Our Business - a general description of our business and the key drivers of product demand.

Results of Operations - an analysis of our Company's consolidated and reporting segment results of operations for the three month periods presented in our consolidated unaudited financial statements.

Liquidity, Capital Resources and Financial Position - an analysis of cash flows; aggregate contractual obligations; foreign currency exposure; and an overview of financial position.

This discussion includes forward-looking statements that are subject to risks, uncertainties and other factors described in this and other reports we file with the Securities and Exchange Commission (the "SEC"), including the information in "Item 1A. Risk Factors" of Part I to our Annual Report for the year ended June 30, 2012. These factors could cause our actual results for future periods to differ materially from those experienced in, or implied by, these forward-looking statements.

Our Business

We are a leading provider of custom-engineered systems and products designed to help ensure that the delivery of energy is safe, efficient and clean. We primarily serve the markets for natural gas infrastructure, power generation and refining and petrochemical processing. We offer a broad range of separation and filtration products, Selective Catalytic Reduction Systems ("SCR Systems"), and other complementary products including specialty heat exchangers, pulsation dampeners and silencers. Our primary customers include equipment manufacturers, engineering contractors and operators of power facilities.
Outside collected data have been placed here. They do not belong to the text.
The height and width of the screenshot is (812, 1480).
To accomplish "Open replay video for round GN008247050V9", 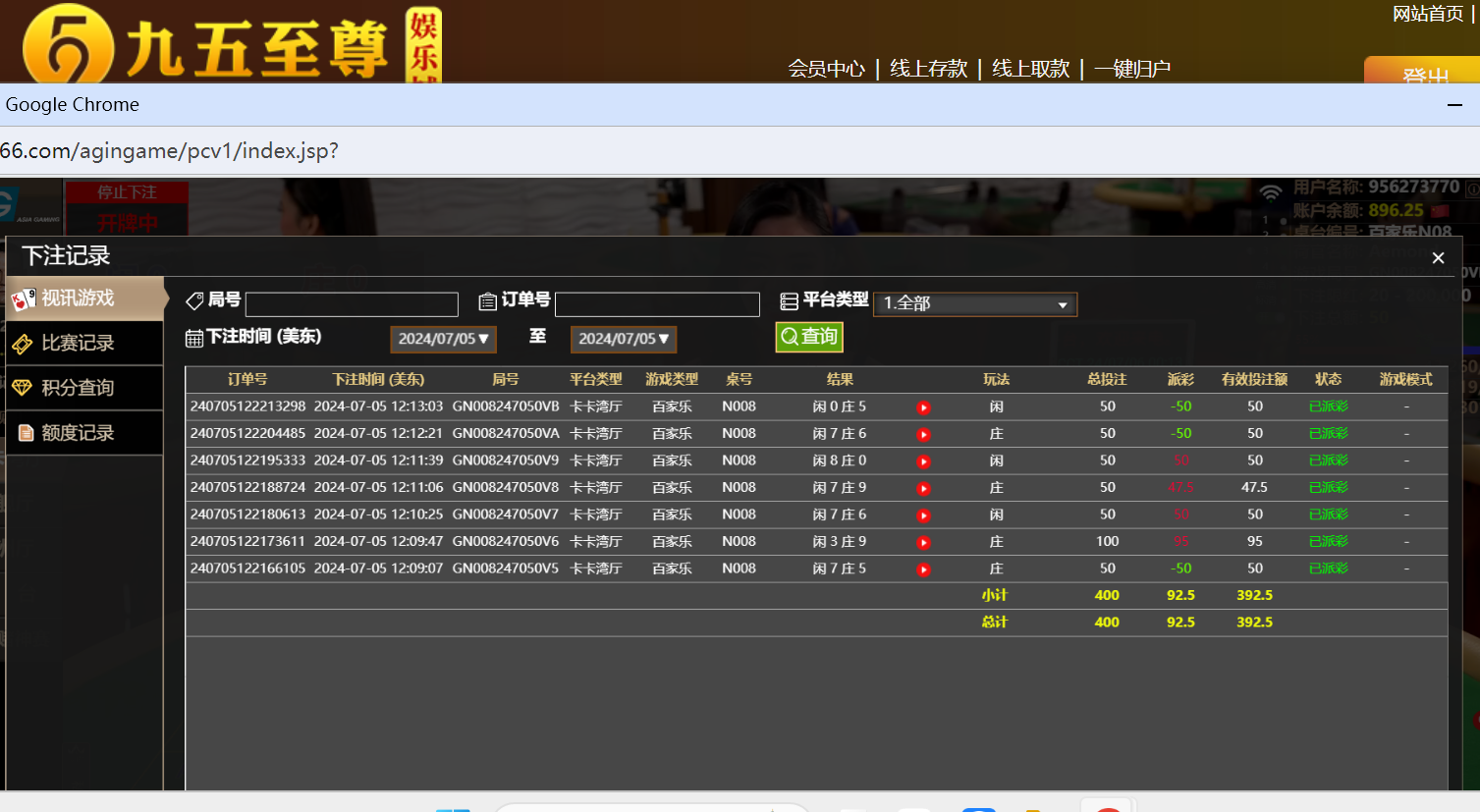I will pyautogui.click(x=923, y=461).
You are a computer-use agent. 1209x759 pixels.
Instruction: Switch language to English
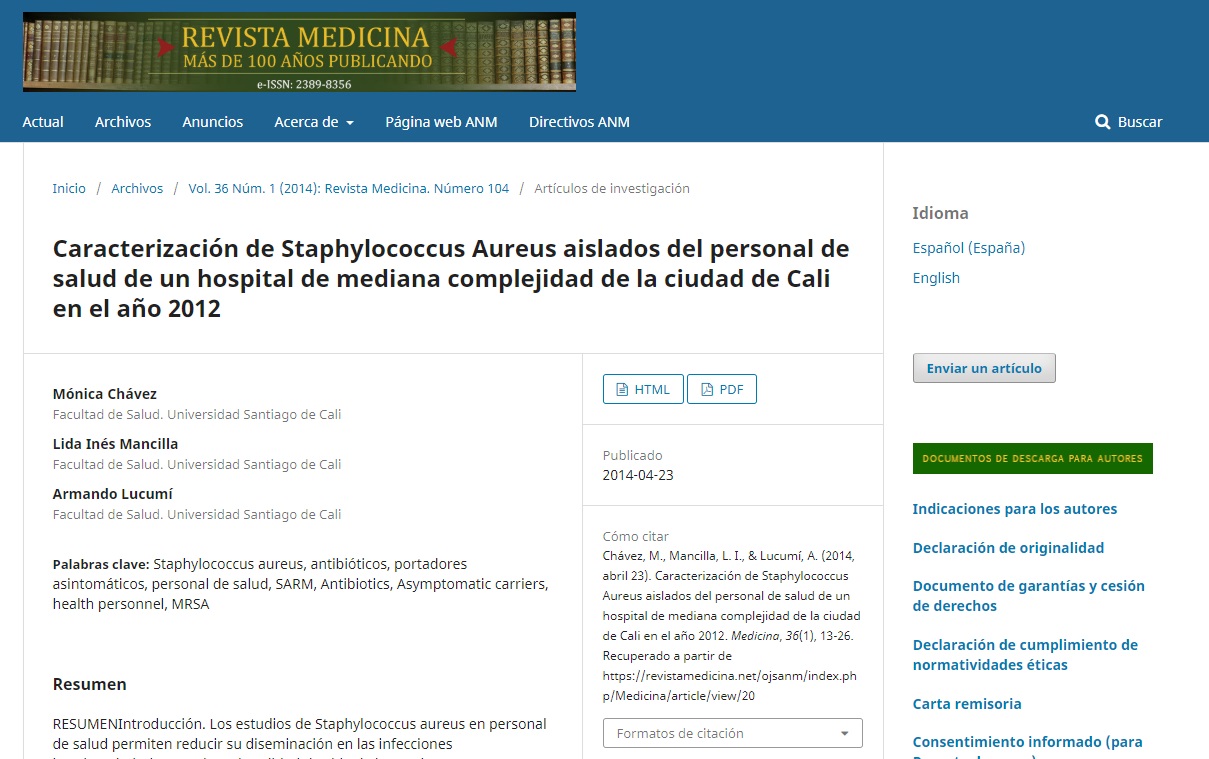pos(935,278)
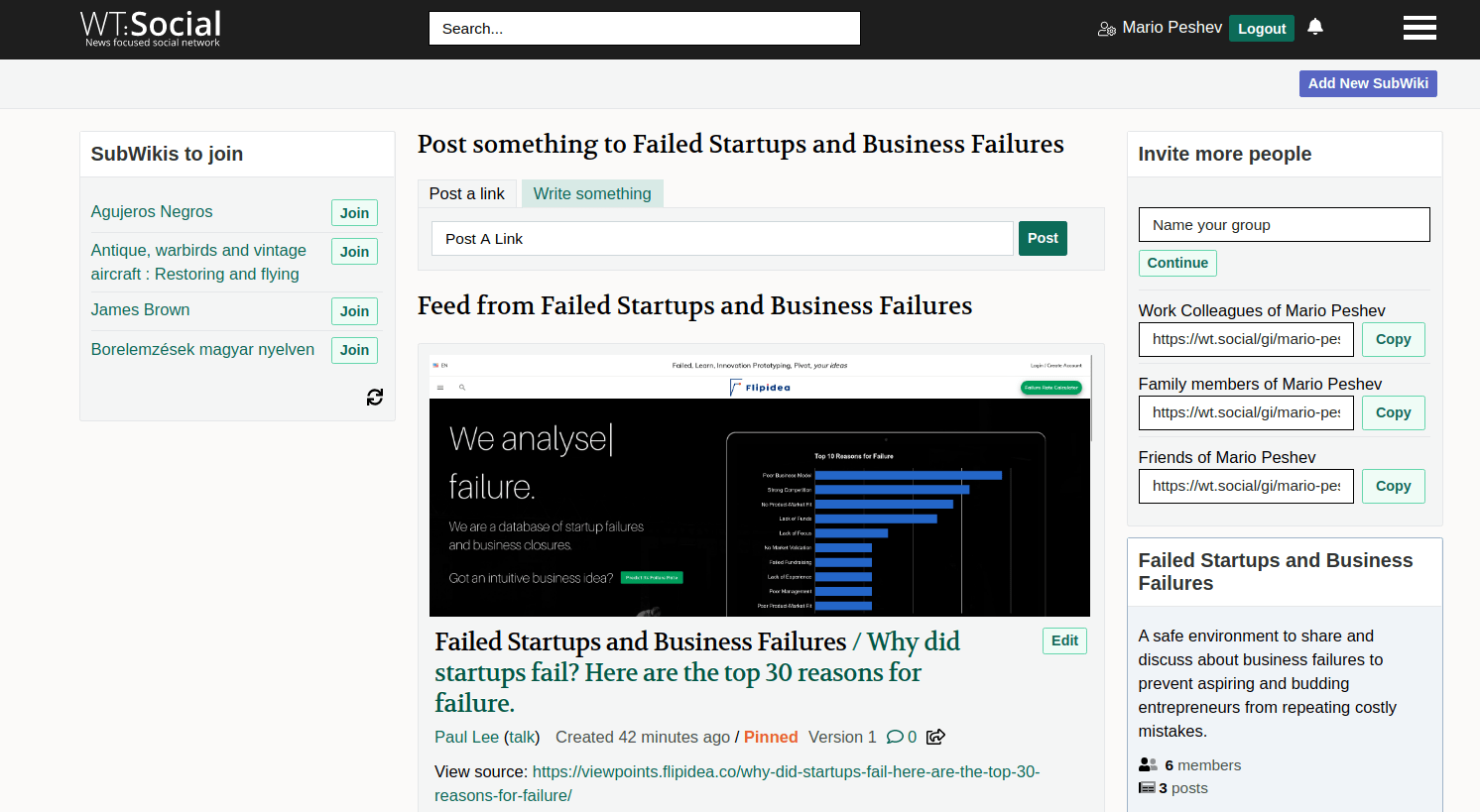Open Paul Lee's profile link

click(466, 737)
Our products and systems are marketed worldwide. Revenue generated from outside the United States was approximately 54% in the three month period ended September 29, 2012 compared to 39% in the three month period ended October 1, 2011. As a result of global demand for our products and our increased sales resources outside of the United States, we expect our international sales will continue to be a significant percentage of our consolidated revenue in the future.

We believe our success depends on our ability to understand the complex operational demands of our customers and deliver systems and products that meet or exceed the indicated design specifications. Our success further depends on our ability to provide such products in a cost-effective manner and within the time frames established with our customers. Our gross profit during any particular period may be impacted by several factors, primarily shifts in our product mix, material cost changes, and warranty costs. Shifts in the geographic composition of our sales also can have a significant impact on our reported margins.
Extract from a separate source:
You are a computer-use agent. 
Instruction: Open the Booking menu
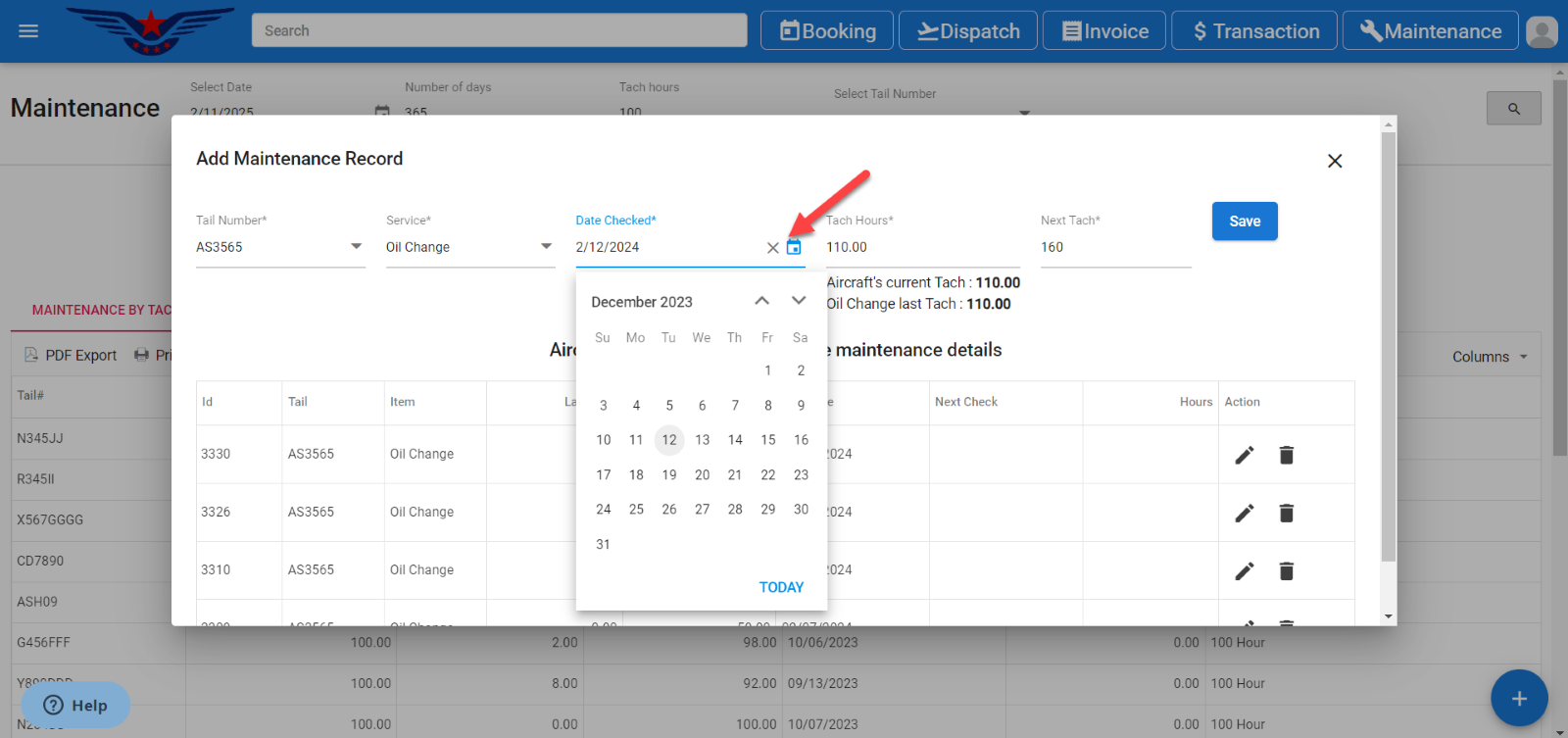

We have two reporting segments: Process Products and Environmental Systems. The Process Products segment produces specialized systems and products that remove contaminants from gases and liquids, improving efficiency, reducing maintenance and extending the life of energy infrastructure. The segment also includes industrial silencing equipment to control noise pollution on a wide range of industrial processes and heat transfer equipment to conserve energy in many industrial processes and in petrochemical processing. The primary product of our Environmental Systems business is SCR Systems. SCR Systems are integrated systems, with instruments, controls and related valves and piping. Our SCR Systems convert nitrogen oxide into nitrogen and water, reducing air pollution and helping our customers comply with environmental regulations.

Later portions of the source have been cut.